[Collected data entries]
★ ★ ★ ★ ★
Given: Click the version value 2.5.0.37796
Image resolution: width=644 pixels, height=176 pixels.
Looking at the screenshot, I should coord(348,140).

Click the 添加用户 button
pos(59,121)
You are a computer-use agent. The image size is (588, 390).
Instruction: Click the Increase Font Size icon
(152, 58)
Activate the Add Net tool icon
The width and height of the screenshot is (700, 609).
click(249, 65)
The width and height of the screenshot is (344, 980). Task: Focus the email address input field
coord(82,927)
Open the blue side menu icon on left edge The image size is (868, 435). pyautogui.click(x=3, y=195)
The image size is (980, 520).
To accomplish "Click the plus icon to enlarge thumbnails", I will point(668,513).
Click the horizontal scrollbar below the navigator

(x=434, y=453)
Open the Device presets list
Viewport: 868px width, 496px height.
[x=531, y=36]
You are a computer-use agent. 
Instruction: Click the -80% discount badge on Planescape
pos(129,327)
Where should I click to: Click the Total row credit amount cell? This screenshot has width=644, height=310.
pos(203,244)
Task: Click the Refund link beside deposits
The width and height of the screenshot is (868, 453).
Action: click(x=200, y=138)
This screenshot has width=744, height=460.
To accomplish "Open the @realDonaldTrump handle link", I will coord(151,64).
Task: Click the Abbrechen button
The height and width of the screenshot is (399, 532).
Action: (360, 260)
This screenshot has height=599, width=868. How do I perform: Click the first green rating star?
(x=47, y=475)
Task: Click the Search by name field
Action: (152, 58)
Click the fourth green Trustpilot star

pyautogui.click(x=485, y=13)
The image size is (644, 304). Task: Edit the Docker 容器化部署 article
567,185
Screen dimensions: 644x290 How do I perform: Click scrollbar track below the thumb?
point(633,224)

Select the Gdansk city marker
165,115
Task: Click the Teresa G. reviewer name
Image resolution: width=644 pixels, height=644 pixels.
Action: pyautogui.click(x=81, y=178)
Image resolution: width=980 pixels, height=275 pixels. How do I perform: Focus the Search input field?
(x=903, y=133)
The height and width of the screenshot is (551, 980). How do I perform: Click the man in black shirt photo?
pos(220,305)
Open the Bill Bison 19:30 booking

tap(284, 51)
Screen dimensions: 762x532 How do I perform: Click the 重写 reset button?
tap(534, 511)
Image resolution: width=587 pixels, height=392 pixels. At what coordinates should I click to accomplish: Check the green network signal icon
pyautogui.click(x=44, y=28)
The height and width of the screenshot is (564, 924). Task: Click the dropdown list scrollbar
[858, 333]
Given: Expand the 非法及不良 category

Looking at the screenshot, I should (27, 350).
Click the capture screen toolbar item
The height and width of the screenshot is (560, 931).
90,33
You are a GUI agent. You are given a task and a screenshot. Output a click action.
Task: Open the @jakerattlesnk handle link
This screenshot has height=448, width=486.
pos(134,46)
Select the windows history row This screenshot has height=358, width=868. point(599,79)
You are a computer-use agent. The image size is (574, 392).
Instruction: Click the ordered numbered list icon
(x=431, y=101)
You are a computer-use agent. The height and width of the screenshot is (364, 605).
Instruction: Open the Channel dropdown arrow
★ ★ ★ ★ ★
## EXERCISE GOAL
Wherever the word "computer" appears in a line of the data, copy that line.

## EXERCISE RESPONSE
You are a computer-use agent. The image size is (588, 390).
You are a computer-use agent. 
You are a computer-use agent. The image size is (574, 392).
You are a computer-use agent. The height and width of the screenshot is (364, 605).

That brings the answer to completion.